━━━━━ INPUT DATA
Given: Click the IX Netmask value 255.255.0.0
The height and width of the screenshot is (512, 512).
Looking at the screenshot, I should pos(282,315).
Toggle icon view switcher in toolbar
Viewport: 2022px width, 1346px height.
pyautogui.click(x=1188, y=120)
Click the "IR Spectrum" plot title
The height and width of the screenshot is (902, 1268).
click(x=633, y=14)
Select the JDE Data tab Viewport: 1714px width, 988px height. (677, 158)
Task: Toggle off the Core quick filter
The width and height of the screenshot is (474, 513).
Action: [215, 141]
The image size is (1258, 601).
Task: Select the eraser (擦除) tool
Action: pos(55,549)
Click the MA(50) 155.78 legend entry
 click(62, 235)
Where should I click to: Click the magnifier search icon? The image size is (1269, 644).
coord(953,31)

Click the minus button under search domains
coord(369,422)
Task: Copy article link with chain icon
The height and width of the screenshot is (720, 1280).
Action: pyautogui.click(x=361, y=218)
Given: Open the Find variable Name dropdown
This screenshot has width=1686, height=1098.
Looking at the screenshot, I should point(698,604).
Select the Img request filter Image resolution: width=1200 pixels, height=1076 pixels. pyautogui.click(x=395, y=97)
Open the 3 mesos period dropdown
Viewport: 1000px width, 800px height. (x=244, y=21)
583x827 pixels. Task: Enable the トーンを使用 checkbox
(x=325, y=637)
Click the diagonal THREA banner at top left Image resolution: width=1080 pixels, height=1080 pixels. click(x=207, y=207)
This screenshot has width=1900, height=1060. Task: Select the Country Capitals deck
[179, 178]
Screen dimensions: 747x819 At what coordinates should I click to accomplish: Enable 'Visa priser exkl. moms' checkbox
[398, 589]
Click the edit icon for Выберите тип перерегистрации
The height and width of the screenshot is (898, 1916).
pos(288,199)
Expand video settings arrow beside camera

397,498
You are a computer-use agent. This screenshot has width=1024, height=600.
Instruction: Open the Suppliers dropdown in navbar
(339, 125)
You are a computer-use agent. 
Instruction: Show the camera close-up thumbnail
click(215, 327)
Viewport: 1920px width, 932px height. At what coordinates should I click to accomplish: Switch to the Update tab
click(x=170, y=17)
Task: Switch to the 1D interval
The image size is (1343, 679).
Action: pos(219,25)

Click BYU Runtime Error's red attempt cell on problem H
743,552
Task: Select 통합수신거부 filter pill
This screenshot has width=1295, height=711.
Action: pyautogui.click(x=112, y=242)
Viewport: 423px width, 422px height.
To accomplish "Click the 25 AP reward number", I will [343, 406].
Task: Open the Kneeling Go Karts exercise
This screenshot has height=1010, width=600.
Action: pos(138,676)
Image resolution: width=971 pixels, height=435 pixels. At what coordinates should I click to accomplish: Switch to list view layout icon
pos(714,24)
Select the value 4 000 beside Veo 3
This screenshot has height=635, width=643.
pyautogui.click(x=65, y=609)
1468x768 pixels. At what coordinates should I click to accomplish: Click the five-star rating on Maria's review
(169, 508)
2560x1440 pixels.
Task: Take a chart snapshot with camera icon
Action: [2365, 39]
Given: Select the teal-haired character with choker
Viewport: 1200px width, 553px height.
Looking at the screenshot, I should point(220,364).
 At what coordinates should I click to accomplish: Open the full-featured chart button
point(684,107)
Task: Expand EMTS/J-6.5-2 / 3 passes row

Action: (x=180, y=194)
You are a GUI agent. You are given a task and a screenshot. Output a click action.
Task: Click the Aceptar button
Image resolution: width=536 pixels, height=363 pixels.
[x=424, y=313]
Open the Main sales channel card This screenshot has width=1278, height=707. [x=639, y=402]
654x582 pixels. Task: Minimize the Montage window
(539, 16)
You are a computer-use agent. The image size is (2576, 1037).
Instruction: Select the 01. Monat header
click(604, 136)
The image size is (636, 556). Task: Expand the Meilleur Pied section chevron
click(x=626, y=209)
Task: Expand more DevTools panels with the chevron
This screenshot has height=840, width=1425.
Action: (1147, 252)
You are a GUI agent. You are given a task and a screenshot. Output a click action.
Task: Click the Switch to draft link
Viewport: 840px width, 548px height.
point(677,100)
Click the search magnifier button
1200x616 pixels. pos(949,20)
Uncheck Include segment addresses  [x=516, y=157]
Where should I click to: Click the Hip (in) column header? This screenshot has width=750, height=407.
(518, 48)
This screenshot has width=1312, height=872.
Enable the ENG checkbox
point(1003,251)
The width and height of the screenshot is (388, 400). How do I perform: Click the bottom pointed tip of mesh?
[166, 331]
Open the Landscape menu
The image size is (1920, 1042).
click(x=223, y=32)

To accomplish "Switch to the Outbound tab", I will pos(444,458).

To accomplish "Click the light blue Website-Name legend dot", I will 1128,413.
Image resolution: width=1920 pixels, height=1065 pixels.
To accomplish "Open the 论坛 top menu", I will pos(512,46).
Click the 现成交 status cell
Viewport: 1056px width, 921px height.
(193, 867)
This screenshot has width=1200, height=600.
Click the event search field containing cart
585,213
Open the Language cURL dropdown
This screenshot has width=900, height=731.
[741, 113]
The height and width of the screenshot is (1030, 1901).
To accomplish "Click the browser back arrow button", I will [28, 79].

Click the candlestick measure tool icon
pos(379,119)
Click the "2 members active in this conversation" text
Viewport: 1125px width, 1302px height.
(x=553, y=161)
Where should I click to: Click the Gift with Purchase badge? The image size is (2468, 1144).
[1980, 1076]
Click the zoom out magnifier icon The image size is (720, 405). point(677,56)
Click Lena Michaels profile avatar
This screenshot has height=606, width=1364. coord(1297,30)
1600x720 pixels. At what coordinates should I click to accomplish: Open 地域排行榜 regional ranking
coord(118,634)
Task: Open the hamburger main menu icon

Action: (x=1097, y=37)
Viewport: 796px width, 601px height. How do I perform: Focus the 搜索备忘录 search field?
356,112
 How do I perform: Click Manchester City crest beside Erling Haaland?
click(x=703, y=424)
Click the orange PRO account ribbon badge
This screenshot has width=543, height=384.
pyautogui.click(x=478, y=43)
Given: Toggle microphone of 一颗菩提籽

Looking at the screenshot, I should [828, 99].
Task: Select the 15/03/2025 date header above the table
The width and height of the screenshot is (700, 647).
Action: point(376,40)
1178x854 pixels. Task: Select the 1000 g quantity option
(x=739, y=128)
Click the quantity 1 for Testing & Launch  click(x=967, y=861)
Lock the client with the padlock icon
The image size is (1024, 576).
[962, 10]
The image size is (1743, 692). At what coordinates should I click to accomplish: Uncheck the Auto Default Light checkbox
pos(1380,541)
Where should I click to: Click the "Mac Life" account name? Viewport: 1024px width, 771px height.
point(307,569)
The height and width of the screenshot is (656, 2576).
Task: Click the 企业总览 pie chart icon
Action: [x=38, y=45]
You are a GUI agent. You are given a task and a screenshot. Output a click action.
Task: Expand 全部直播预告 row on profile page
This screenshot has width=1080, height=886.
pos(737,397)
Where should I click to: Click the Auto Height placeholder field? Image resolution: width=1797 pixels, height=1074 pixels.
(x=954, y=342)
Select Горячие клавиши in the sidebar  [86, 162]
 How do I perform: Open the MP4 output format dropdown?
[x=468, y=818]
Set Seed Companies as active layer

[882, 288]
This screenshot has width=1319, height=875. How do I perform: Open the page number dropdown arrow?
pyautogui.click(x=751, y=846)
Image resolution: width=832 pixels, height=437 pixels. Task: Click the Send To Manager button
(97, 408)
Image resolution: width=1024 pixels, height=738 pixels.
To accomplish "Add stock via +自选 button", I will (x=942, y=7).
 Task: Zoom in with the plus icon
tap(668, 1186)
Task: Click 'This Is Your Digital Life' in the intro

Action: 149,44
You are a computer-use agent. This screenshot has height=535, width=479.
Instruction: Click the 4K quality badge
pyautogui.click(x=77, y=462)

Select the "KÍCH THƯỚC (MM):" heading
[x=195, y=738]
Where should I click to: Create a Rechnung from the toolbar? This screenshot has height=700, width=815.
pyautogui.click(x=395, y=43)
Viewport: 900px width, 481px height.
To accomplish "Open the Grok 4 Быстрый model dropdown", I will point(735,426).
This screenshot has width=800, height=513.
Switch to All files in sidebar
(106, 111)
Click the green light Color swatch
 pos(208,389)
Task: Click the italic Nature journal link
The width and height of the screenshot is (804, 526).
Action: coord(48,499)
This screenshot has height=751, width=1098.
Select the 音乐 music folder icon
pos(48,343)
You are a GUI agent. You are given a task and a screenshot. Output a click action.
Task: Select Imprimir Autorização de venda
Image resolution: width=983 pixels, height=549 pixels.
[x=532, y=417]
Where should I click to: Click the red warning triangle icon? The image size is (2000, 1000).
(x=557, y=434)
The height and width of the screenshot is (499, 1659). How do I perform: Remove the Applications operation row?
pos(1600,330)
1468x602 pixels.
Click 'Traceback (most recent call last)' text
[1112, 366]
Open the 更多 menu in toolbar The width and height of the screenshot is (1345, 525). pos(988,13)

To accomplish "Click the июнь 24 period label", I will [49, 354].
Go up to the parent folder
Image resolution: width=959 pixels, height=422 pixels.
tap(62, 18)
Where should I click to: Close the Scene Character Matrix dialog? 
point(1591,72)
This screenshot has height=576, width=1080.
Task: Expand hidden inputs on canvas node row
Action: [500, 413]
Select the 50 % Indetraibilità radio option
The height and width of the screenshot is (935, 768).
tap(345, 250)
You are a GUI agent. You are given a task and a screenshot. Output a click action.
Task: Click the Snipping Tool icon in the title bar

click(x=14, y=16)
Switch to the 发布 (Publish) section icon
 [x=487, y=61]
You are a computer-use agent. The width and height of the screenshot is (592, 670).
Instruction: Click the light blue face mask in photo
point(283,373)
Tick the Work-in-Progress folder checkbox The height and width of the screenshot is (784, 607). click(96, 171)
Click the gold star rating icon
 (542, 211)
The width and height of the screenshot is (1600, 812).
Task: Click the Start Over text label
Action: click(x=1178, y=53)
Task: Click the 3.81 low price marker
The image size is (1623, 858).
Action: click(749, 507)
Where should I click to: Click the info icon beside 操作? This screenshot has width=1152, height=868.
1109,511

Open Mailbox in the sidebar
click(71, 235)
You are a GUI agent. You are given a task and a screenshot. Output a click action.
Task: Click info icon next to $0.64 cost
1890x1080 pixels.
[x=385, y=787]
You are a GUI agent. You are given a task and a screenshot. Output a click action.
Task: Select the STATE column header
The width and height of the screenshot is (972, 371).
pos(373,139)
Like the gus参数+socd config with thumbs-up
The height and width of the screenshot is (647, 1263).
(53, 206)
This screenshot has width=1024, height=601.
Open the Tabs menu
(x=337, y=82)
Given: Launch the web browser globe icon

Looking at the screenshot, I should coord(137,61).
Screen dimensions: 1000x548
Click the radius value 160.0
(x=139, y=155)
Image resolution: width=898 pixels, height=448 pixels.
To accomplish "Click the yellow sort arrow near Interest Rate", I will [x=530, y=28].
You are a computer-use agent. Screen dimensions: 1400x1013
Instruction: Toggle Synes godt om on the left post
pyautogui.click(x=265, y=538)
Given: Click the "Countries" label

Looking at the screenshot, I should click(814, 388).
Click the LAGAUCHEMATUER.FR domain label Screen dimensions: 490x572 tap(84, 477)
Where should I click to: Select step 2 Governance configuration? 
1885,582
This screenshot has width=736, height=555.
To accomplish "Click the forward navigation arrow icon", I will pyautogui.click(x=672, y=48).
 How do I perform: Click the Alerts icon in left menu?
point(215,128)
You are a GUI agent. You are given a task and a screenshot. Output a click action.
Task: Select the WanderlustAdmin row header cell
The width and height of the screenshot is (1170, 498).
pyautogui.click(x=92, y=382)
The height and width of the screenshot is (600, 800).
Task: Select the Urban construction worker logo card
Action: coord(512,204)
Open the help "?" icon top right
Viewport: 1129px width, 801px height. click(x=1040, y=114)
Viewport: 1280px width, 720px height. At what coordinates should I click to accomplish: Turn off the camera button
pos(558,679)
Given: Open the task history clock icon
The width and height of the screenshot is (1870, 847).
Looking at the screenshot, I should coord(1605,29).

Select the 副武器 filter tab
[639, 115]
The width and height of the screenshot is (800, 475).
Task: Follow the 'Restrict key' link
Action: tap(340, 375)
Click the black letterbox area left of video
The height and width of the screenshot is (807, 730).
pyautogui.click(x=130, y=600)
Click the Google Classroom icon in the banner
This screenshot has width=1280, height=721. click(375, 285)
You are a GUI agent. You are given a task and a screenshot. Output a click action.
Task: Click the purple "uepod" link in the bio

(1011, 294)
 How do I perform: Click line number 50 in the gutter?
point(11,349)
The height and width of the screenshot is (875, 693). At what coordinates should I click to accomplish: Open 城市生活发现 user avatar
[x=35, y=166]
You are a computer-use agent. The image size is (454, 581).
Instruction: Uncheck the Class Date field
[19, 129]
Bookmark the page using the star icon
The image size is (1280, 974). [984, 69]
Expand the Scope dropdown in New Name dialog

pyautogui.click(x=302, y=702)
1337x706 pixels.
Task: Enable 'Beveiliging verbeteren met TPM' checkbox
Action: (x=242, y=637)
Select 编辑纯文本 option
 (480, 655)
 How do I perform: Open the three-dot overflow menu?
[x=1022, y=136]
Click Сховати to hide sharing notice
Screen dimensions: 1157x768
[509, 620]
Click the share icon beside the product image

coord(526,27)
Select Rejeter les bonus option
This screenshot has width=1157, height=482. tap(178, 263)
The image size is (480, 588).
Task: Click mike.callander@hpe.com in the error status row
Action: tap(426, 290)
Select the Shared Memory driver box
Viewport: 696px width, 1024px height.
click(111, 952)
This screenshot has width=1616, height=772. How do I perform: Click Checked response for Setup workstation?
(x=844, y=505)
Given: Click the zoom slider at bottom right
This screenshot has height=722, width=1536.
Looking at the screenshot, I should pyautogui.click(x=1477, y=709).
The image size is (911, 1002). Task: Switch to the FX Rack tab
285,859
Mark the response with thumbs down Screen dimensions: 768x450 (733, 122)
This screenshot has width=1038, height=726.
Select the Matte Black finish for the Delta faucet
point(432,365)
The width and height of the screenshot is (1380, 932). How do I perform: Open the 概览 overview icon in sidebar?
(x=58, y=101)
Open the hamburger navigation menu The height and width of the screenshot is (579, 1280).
━━━━━━━━━━
◆ HOW TO COMPLETE THIS TASK
Go through the data above and copy each line that holds the word "computer".

◆ EXPECTED ANSWER
You are a computer-use agent. This screenshot has width=1024, height=600.
You are a computer-use agent. 
You are a computer-use agent. The image size is (2576, 1037).
You are a computer-use agent. This screenshot has height=535, width=479.
You are a computer-use agent. The width and height of the screenshot is (592, 670).
You are a computer-use agent. Screen dimensions: 1400x1013
You are a computer-use agent. The image size is (454, 581).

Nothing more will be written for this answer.